Sexually active single women may think they’ve mastered the art of delivering sexual fulfillment to a man of critical importance to them. I suspect most are wrong. Too many variables need compatible merging for her man to feel sexually fulfilled. Such as:
- The male nature sees little need for foreplay and none for afterplay unless a woman convinces him otherwise.
- He’s an expert at intercourse or so he promises himself. Her satisfaction takes the back seat to his until he learns how to use his mind to fully open her heart.
- He has to convince himself with accomplishments that she helps to shape by an up or down ‘vote’ delivered through actions more than words.
- He initially knows nothing about her expectations for foreplay; either she teaches him or she remains disappointed as his nature moves his actions toward greater effectiveness (speediness in most cases).
- He also knows or cares nothing about her expectations for post-coital intimacy, aka afterplay, because her needs usually interfere with his actions after intercourse.
And this is probably the most important variable. Watch this one, ladies. I’m only a man but I bet I’m right on this one point about female nature. Great foreplay and post-coital intimacy after intercourse rank higher than orgasm to women in lovemaking with their permanent man.
Until a man’s wife makes it otherwise, sex to men is a mind function. Fulfillment for wife arrives after she turns their sexual relations into a heart function for both.

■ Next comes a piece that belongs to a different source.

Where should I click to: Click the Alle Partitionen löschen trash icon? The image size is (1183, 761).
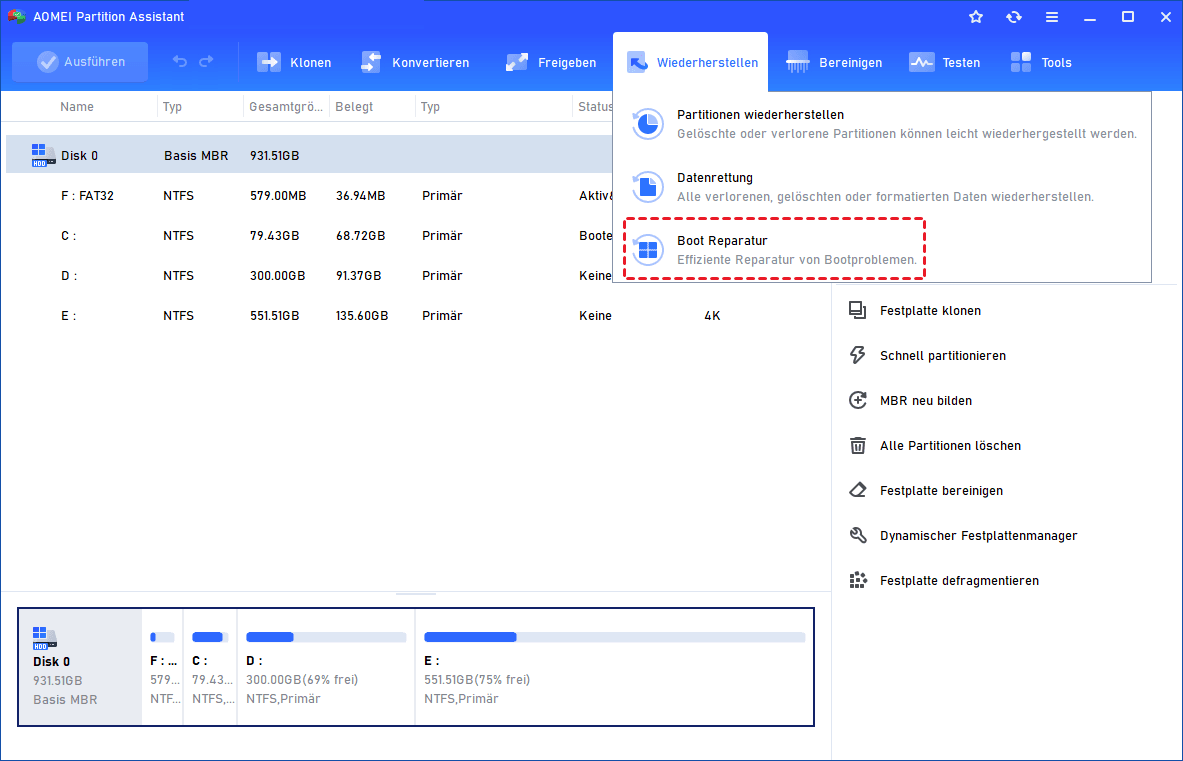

Fulfillment for him depends on how she convinces him of her fulfillment.


Great foreplay and post-coital intimacy after intercourse rank higher than orgasm to women in lovemaking with their permanent man.
I concur!
hello mr. guy i’ve been following your blog for quite a while now but this is my first comment/question. i hope you don’t mind giving me your input on this. some ladies at my church are arranging a group to go to a pole dancing class. their thought is that it will spice up a marriage. when asked to go i declined because i find it degrading and very low class. needless to say they weren’t very happy with my different point of view. i’d like your thoughts on how a husband would really feel about his wife swinging around a pole even if it were only for him in private? would this cause him to lose respect or view her as less than ideal? thank you in advance. BTW this is the best blog and it has helped to refine my wifely skills and has made my good marriage over to a GREAT marriage.
Your Highness Pink Peony,
Welcome aboard. It’s a great day when another pretty woman joins us on this cruise to WhatWomenNeverHear.
We become like those with whom we associate. Were I you, I’d change to another church and tell the pastor why I left. Your church peers don’t know jack about Jack and even less about improving a marriage.
You say you found out a lot at this blog and upgraded your marriage. Right? Then, be guided by your experience and intuitive refusal to join ignorant women. You have life and marriage figured out very well. Others aren’t so fortunate.
Incidentally, how would a husband react? The self-respect of church wives is already low and will sink further. That means husband’s respect for wife will plummet because his love is founded on respect for women generally and his woman particularly. Those women aim at harming further their self-respect and weakening husband’s love.
Guy
P.S.
Sorry but I forgot to approve this when I first answered it.
G.
thank you so much! as i stated i’ve been a good student of your blog and you confirmed my feelings about this. i have no intentions of reducing the respect my husband has for me. the state of the church today is very unsettling. i’ve only been a member of this church a year and it was my husband’s choice of churches. i don’t really associate with any of them outside of church and church activities except for a couple of older ladies. there is a large number of unwed mothers with their number of ex’s and offspring steadily growing. like you said we become like those we associate with so i’ve taken alot of slack for not wanting to be apart of their “group”. i’m not bothered by it because the pastor there is a good teacher and i come for Jesus not them. blessings to you and your wife, Happy Easter!